THE SCARIEST JOB IN THE MUSIC INDUSTRY IS HATING A TAYLOR SWIFT ALBUM

When the review of Taylor Swift’s latest album hit Matt Mitchell’s inbox, the Paste Magazine music editor knew trouble would follow.

“Sylvia Plath did not stick her head in an oven for this!” was the scathing first line about Swift’s 11th album, “The Tortured Poets Department.”

The last time Paste published a negative review of Swift—the world’s biggest pop star with a die-hard fan base—in 2019 for the album “Lover,” the author was bombarded with angry responses and even some threatening messages, Mitchell said.

Mitchell reached out to the writer assigned to “Poets,” which dropped April 19, and they decided to take the author’s name off the review that published the same day. The magazine used “By Paste Staff” instead.

“This is a very once-in-a-blue-moon instance, and I don’t see it happening again,” Mitchell said in a recent interview, but then added, “Until, I mean, the next time that Taylor puts out a record and that record is reviewed unfavorably.”

Being critical of Swift has long come with hazards. Fans pick apart reviews on Reddit, where a message board about the superstar has more than 2.3 million members. They tweet at critics or send messages telling them they’re wrong or, worse, start harassing them.

Pop culture writer Kayleigh Donaldson was at home in Dundee, Scotland, when Paste’s review went live. Soon, alerts from X inundated her phone.

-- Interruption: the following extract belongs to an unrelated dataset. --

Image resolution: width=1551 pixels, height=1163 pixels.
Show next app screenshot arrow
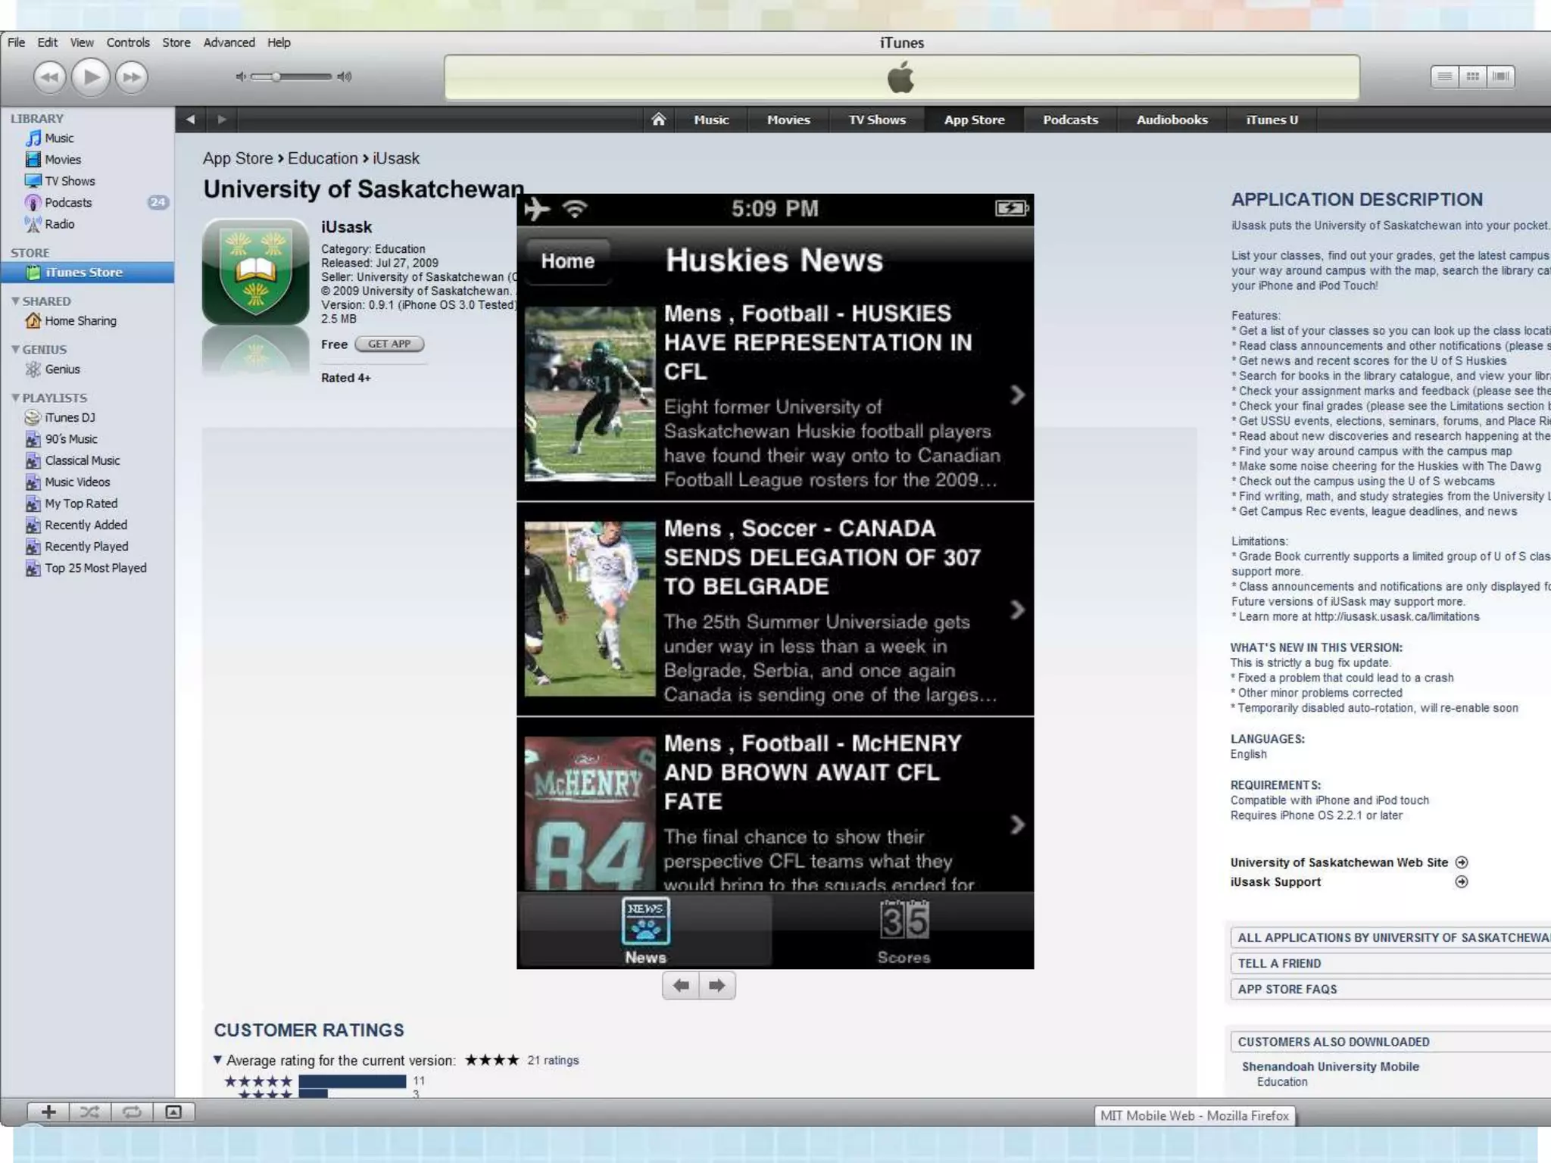coord(716,985)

“Do better,” said one tweet. “You can’t hide from us,” said another.

For reasons Donaldson still can’t figure out, Swifties believed she had written it. She didn’t, which Paste also confirmed. She’s written movie reviews for the magazine, but never any music reviews. “It’s not my field at all,” said Donaldson, who also writes a Substack newsletter called Gossip Reading Club.

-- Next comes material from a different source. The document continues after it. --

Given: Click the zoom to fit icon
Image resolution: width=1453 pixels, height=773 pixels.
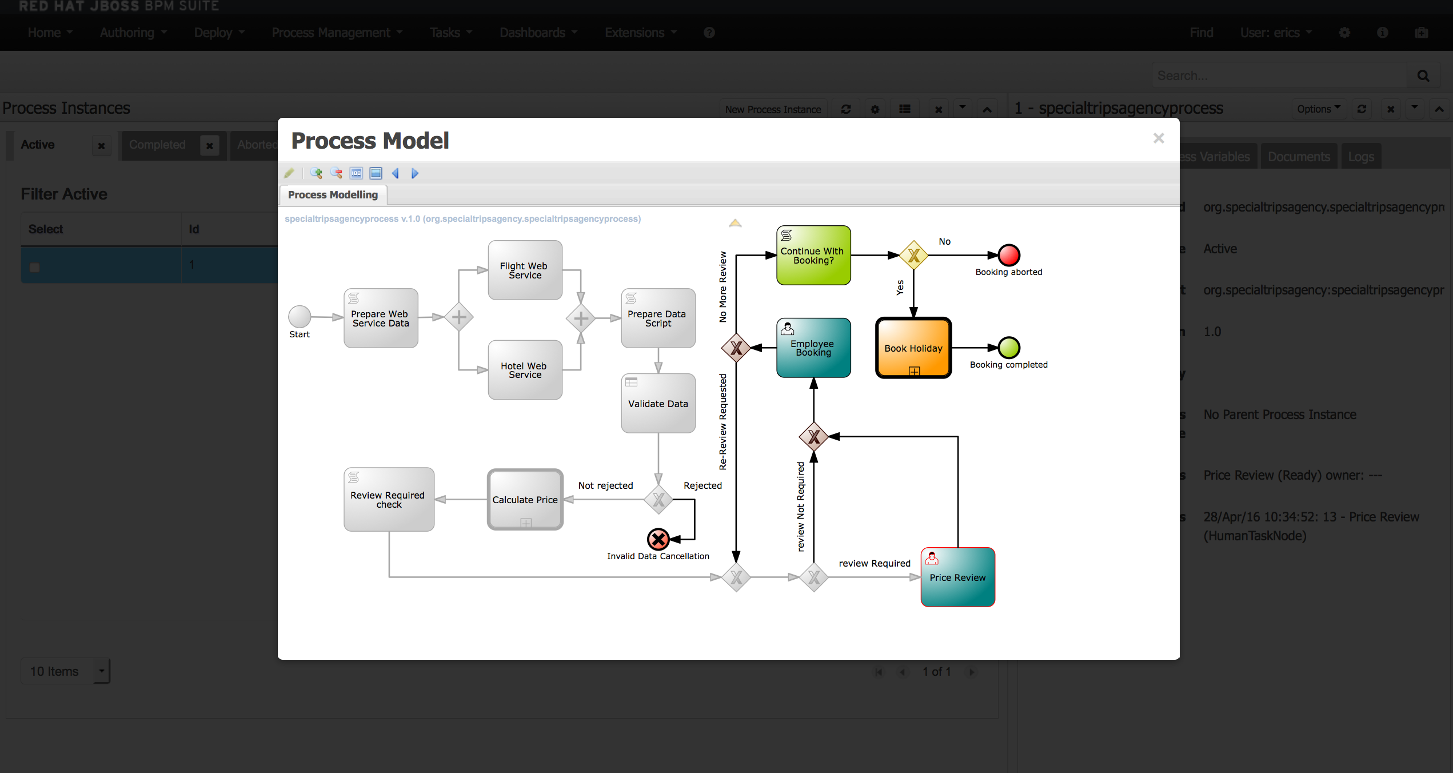Looking at the screenshot, I should click(376, 173).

Donaldson said it’s unfortunate that harassment comes with the job. “I think a lot of people in my field are unable to avoid it,” she said.

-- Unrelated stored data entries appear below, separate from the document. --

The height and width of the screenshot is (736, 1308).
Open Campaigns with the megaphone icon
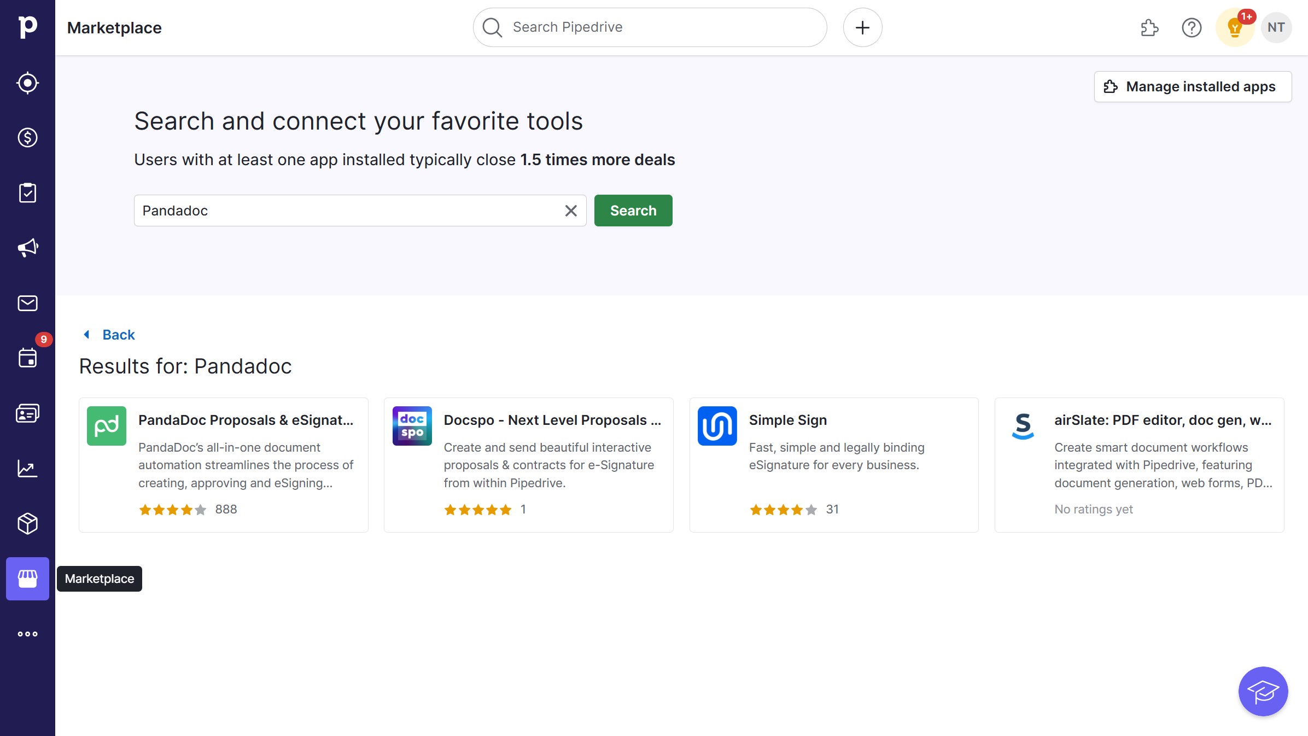[x=27, y=247]
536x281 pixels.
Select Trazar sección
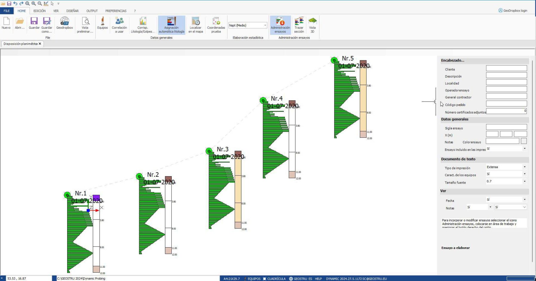[x=299, y=25]

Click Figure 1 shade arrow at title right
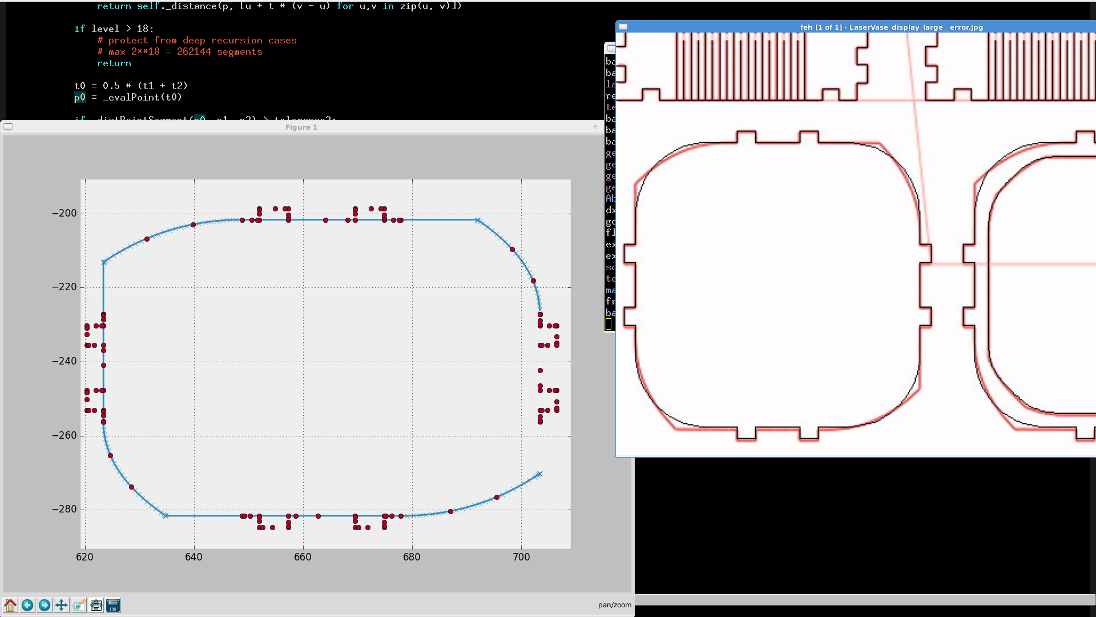pos(595,127)
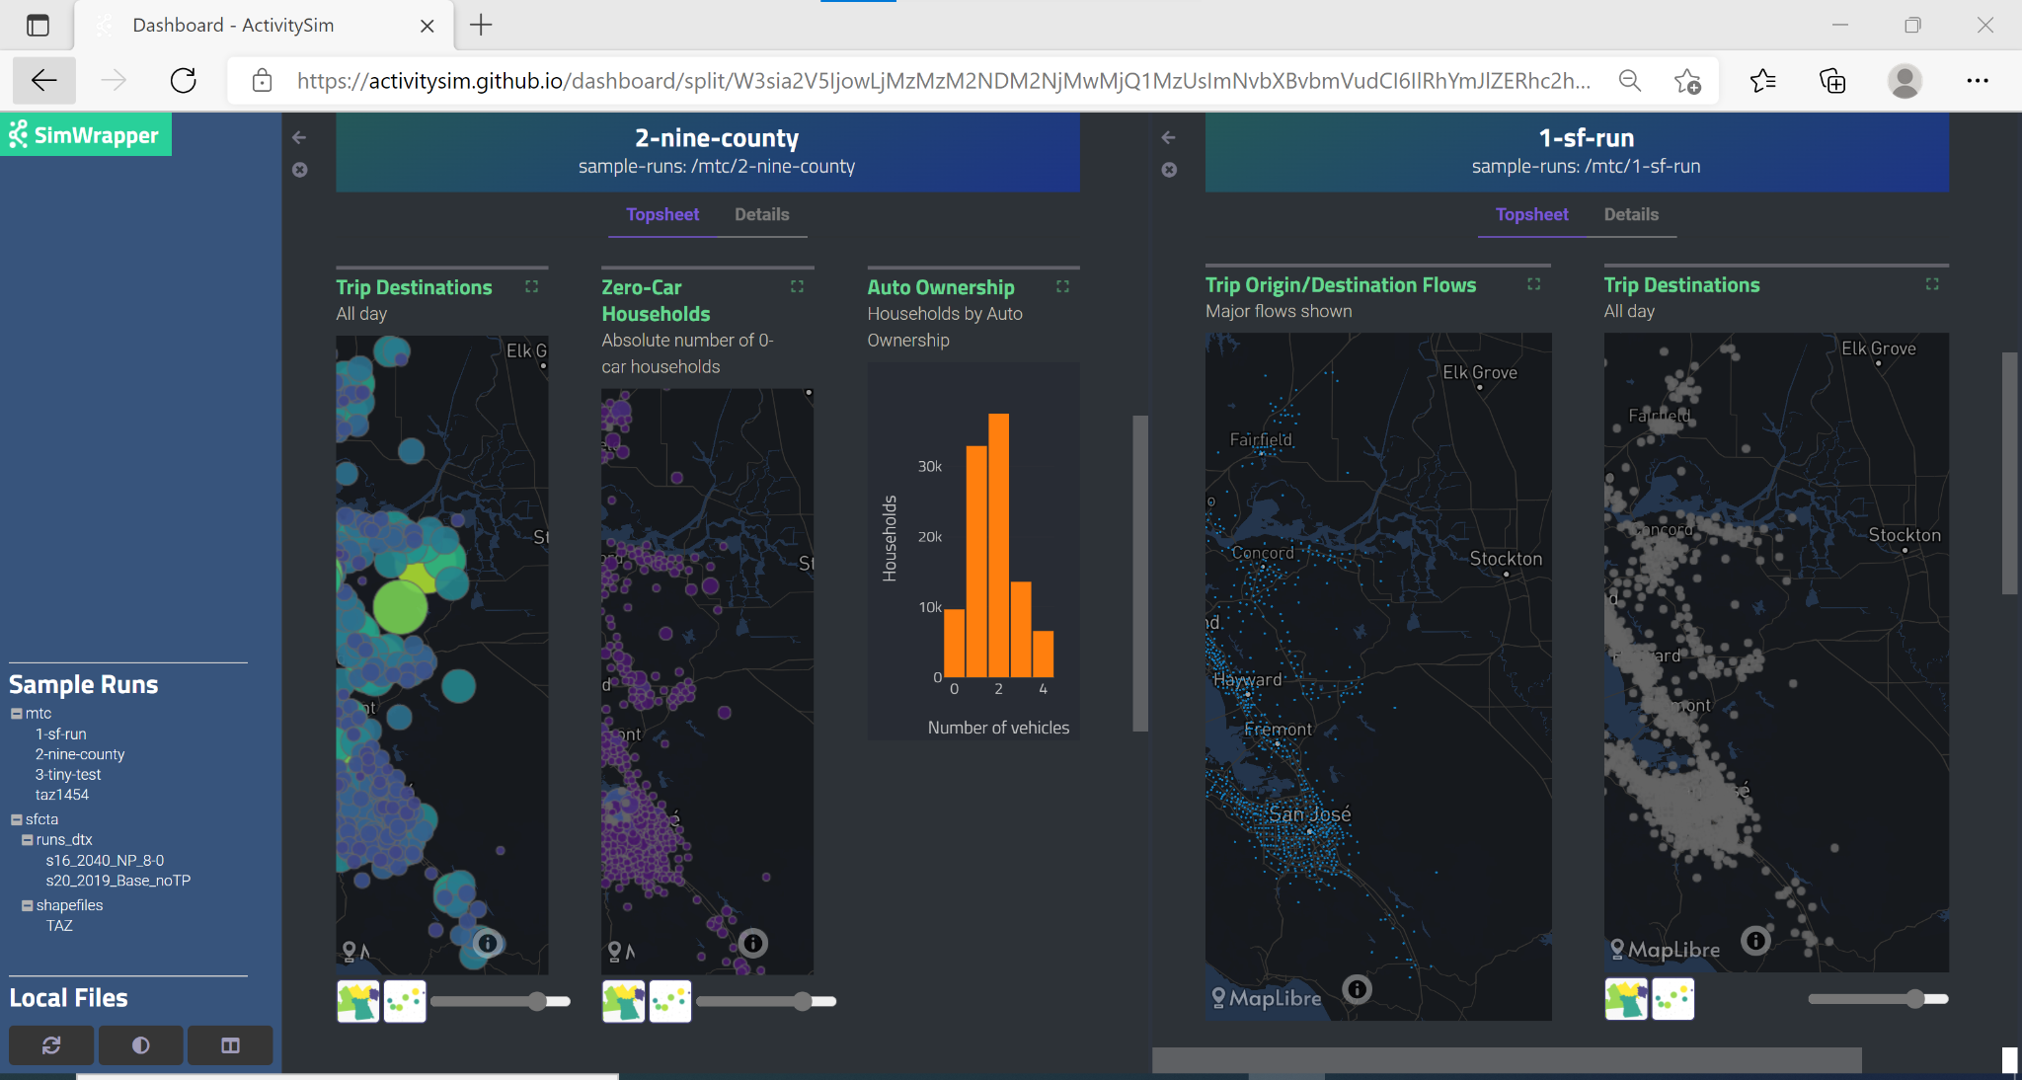Open the 3-tiny-test sample run
Screen dimensions: 2022x1080
coord(68,775)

Mitchell said other Paste employees got messages accusing them of writing the review, but they were mild in comparison. “I saw what happened with Kayleigh, and it really beat me up,” he said.

“The Tortured Poets Department” followed a year of record-breaking highs in Swift’s nearly two-decade career. Her “Eras Tour,” a greatest hits-like concert, grossed more than $1 billion, the first tour to do so. She was named Time magazine’s “Person of the Year” in 2023, appearing on the December cover with one of her cats. A few months later she won album of the year at the 2023 Grammy Awards for “Midnights,” released in late 2022. Swift used the occasion to announce that “Poets” would arrive in April.

When Paste gave the album a 3.6 out of 10, Mitchell decided to also remove the writer’s name on the five-year-old “Lover” review to prevent that author from being harassed again.

Spencer Kornhaber, a pop-culture writer at the Atlantic magazine, remembers receiving a death threat when he wrote that the chorus to Swift’s 2019 song “Me!” sounded like a “dolphin screech.”

So when he figured out what he was going to write about “Poets,” he said there was a “little bit of fear.”

He called it a “dreary muddle,” and started the review with four words: “This album is OK.”

But he was surprised by the reaction. “I kind of got more positive feedback than I would have expected,” he said. Even some Swifties seemed to understand that “Poets” is a “tough album for everyone to digest,” he said.

On Reddit, some fans had a fairly rational discussion about his take on it, Kornhaber said.

“I don’t hate this review,” one fan wrote on Reddit. “I love this album but I don’t particularly disagree with their main points.”

He did get rough messages, as well: “Who cares what you think, Spencer,” one person tweeted at him. “You’re pathetic and alone in life,” someone else said.

Kornhaber said he tries not to let the negative words affect his work.

“Part of the point of your job is to maintain a sense of integrity and independence from the fear of how people are going to react,” he said.

It wasn’t all bad news for “Poets”—it got plenty of good reviews. And Swift made sure everyone knew it.

On X, she posted glowing reviews from several publications, including Rolling Stone, which labeled it an “instant classic.” Swift included the reviewers’ names in her posts.

Swift’s publicist didn’t respond to a request for comment.

Mitchell, the Paste editor, doesn’t understand why fans care so much about negative reviews.

“It doesn’t matter,” he said. “She’s still going to be the biggest American pop star, and she’s still going to sell her records and sell out her tours.”

It does say something about Swift, though, Mitchell said, that she’s maintained a strong fan base 18 years into her career.

“They love her and they will always love her,” he said. “You have to respect it. If it means that many of them are trashing your publication’s name, so be it.”